Palestinians inspect the ruins of Watan Tower destroyed in Israeli airstrikes in Gaza city, on October 8, 2023. (Photo: Naaman Omar/APA Images)

  • Palestinian Ministry of Health (as of 11:00 am local time): 493 killed in Gaza including 91 children; 16 killed in West Bank including three children
  • UN OCHA: More than 17,500 families, comprising over 123,538 people, have been internally displaced in Gaza
  • Israel continues massing for invasion, 300,000 reservists called up
  • U.S. orders aircraft carrier strike group to Mediterranean to assist Israel
  • Israeli Defense Minister Yoav Gallant: “I ordered a full siege on the Gaza Strip. No power, no food, no gas, everything is closed. We are fighting human animals and we act accordingly.”

Fighting between Israel and Palestinian resistance factions, led by Hamas in Gaza, continued into their third day on Monday, with the violence continuing to expand across occupied Palestine, particularly in the West Bank and Jerusalem.
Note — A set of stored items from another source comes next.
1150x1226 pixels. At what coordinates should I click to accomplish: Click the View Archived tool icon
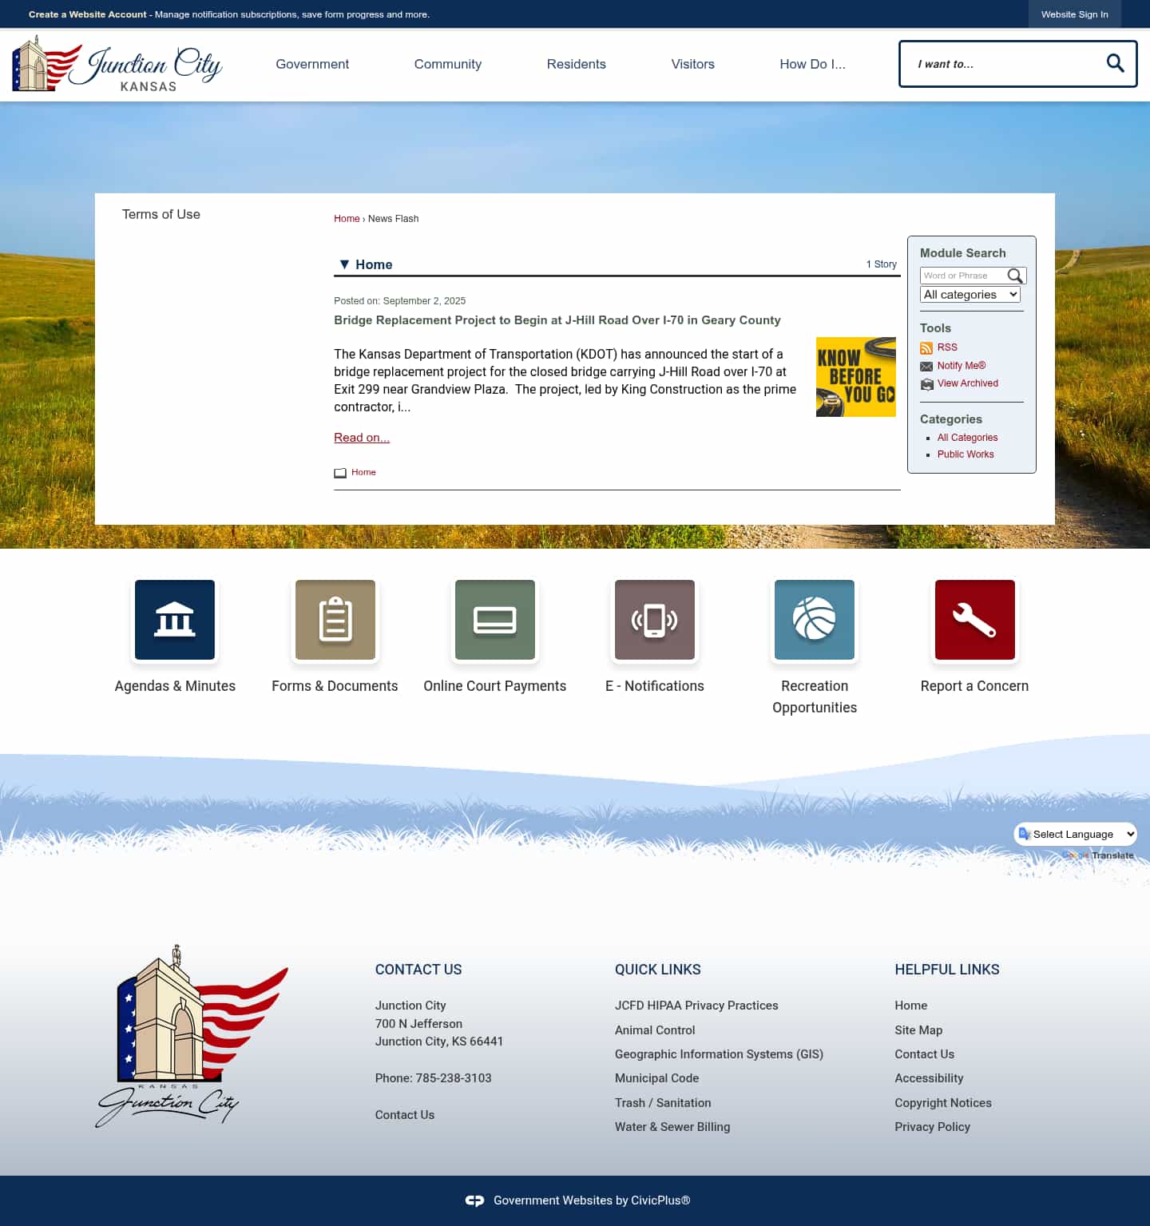[x=926, y=383]
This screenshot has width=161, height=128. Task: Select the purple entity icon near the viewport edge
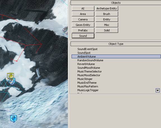(65, 30)
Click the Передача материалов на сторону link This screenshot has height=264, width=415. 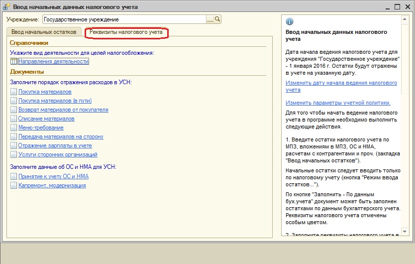coord(61,137)
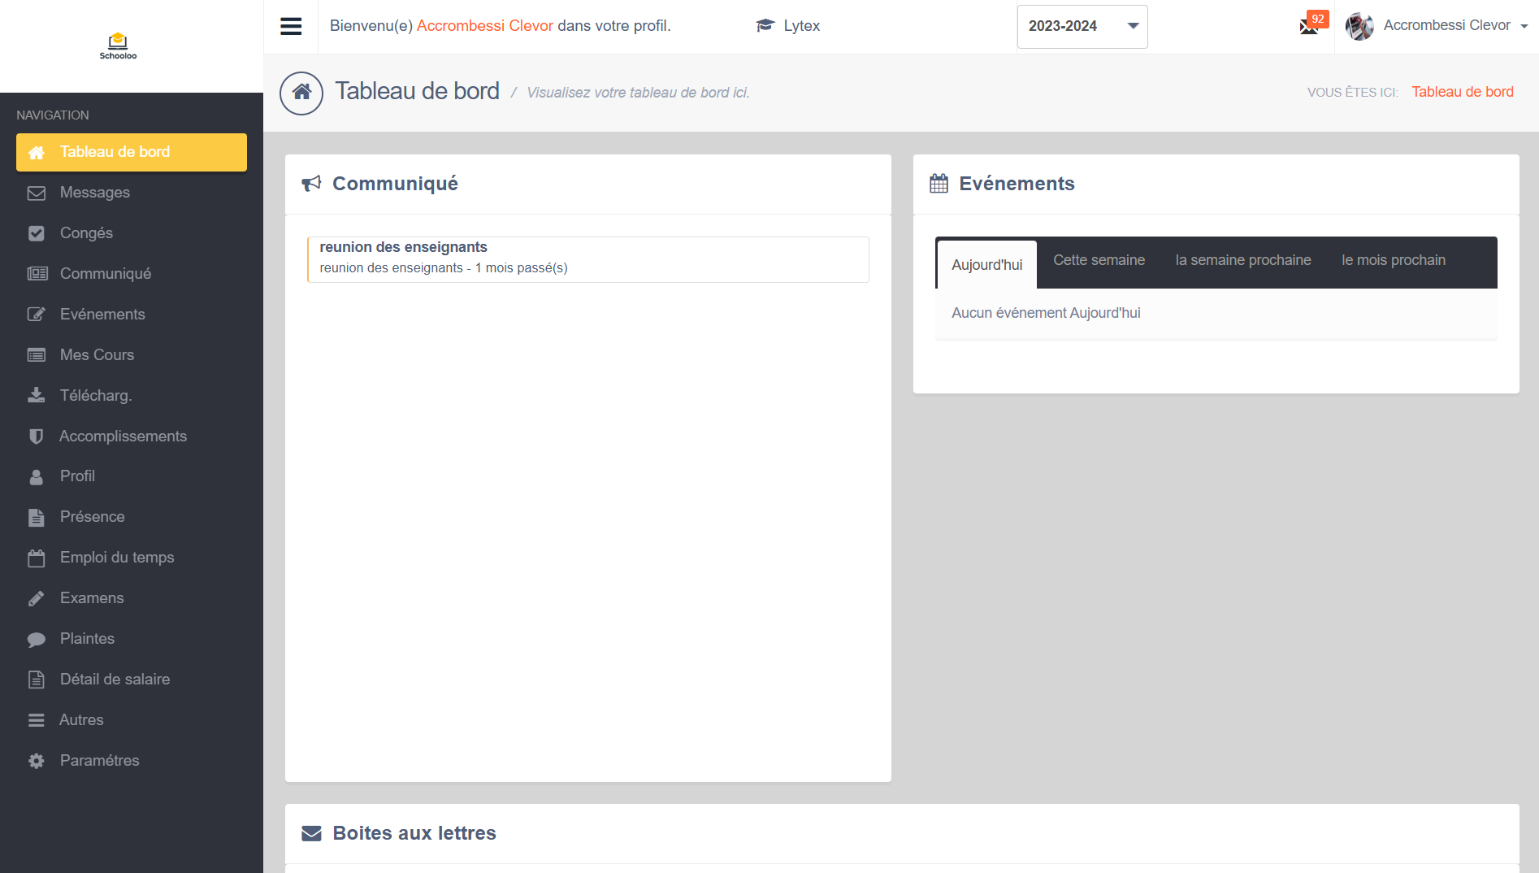Open the mail notifications envelope icon
1539x873 pixels.
coord(1308,27)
As of Monday morning local time, the death toll inside Gaza had surpassed 493, with more than 2,700 injuries, according to the Palestinian Ministry of Health. Israeli media have quoted Israeli military sources saying that its forces have killed “hundreds more” Palestinian fighters and Gazans who broke through the Israeli barrier on Saturday during gun battles inside Israeli territory. The Israeli death toll also continued to skyrocket, with official sources reporting at least 700 deaths and over 2,380 injuries, though the number is expected to continue climbing.

Meanwhile in the West Bank, the death toll rose to 15 Palestinians
killed by Israeli gunfire since Saturday, with eight Palestinians killed
between Sunday evening and Monday morning. On Sunday night the Israel army announced widespread closures across the West Bank, with some Palestinian outlets reporting that the lockdown could last for two weeks.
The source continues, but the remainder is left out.